И вот меня командир вызвал и говорит: «Черномырдин, вы поедете старшим группы. Но в вашей команде будет сержант Линников, за которого вы несете персональную ответственность». Моего взводного, который надо мной измывался, еще и под мою ответственность! Хотя я рядовой, а он сержант. Паскудник был, вредный, рыжий, еще рыжей Чубайса! Но нормально доехали. А вот когда третий год службы наступил, пришло время избирать нового «деда». Собрались все за частью в овраге со всей атрибутикой в воскресенье и говорят: «У нас имелась хорошая кандидатура, но он вступил в партию. Мы долго думали... и решили все-таки его избрать». И меня, кандидата в члены партии, избрали «дедом». Я быстро все правила переломал. Когда приходили новые ребята, мы устраивали как бы шоу, интересное, с юмором. После отбоя, только командиры уйдут, мы в «ленинскую комнату» — и там шутили по-доброму, по-хорошему. Никогда не было таких унижений, как сейчас.

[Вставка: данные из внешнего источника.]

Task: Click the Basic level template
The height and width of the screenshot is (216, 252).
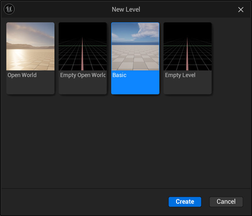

— Ну а стрелять метко где научились, тоже в армии?

— Да! Там я стрелять начал по-настоящему. Еще на лыжах бегал, биатлоном занимался. А там же очки надо заработать! Мало того, что на время бежишь, должен еще дважды стрелять, и каждый промах — это две минуты. А что такое две минуты? Все, конец. А охотой начал уже позже заниматься, когда стал директором завода. Работа была непростая, напряженная, и у меня как-то не получалось отключаться. Завод, завод — день и ночь. Я не знал, что такое усталость, мог по трое суток быть на ногах, тогда для меня это ничего не стоило. Приехал домой — снова на телефоне, в выходной обязательно ехал на завод, даже если с друзьями куда-то пошел, все равно не расслаблялся. И однажды меня зимой пригласили на охоту. Я еще подумал: «Опять время терять, ехать куда-то». Но уговорили. Как положено, меня поставили в номер. Я, наверное, часа два простоял и ни разу не вспомнил о заводе. «Что такое, — думаю, — что случилось?» И я понял, где могу отключаться от дел. С тех пор, как только чувствую, что надо отвлечься, — собираюсь на охоту. Были бы маломальские условия, и было бы на кого охотиться. Несколько лет назад попал на хорошую охоту в Африке. Участвовал в Йоханнесбурге в конференции по Югославии, и, когда она закончилась, меня пригласили на сафари. Конечно, могу сказать, что это несравнимая, потрясающая охота! Там уж я душу отвел! Убил льва, носорога, буйвола, нескольких антилоп.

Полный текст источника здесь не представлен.